ASSIGNMENT
Report each line of the data below in which "accomplish" appears.

STUDY MATERIAL
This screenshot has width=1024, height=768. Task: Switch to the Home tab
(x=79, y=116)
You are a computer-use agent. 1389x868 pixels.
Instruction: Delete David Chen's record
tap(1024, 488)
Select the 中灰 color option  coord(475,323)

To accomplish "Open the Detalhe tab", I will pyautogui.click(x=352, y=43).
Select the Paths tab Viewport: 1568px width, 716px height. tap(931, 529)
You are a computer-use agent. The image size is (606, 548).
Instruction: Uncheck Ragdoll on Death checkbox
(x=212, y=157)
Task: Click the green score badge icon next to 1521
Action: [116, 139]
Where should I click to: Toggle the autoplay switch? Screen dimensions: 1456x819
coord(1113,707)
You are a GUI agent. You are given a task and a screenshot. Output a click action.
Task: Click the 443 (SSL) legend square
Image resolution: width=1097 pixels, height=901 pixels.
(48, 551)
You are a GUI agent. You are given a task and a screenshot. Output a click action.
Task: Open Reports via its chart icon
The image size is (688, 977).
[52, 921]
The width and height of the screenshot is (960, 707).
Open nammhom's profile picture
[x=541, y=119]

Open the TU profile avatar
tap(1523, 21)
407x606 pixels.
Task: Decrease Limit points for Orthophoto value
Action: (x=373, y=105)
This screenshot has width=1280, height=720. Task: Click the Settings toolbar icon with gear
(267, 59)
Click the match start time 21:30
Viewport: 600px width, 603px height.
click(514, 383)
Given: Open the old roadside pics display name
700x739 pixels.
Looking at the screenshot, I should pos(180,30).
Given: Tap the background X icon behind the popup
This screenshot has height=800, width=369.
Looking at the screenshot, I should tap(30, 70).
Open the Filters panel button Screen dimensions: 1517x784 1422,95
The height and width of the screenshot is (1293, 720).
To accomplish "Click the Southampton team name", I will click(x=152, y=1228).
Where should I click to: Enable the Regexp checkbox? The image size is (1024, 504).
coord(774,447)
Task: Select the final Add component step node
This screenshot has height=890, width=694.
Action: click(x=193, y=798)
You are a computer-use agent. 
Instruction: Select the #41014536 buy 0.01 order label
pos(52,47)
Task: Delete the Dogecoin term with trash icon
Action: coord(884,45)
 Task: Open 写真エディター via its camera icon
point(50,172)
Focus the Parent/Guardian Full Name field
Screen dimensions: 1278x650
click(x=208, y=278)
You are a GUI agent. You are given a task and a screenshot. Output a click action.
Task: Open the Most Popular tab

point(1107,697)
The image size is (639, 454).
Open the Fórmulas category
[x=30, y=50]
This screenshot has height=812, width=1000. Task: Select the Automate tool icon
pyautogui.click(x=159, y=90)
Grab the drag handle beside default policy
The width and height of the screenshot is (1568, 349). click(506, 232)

RESULT OF THE EXERCISE
To accomplish "Open the Detalhe tab", I will pyautogui.click(x=352, y=43).
To accomplish "Click the Southampton team name", I will click(x=152, y=1228).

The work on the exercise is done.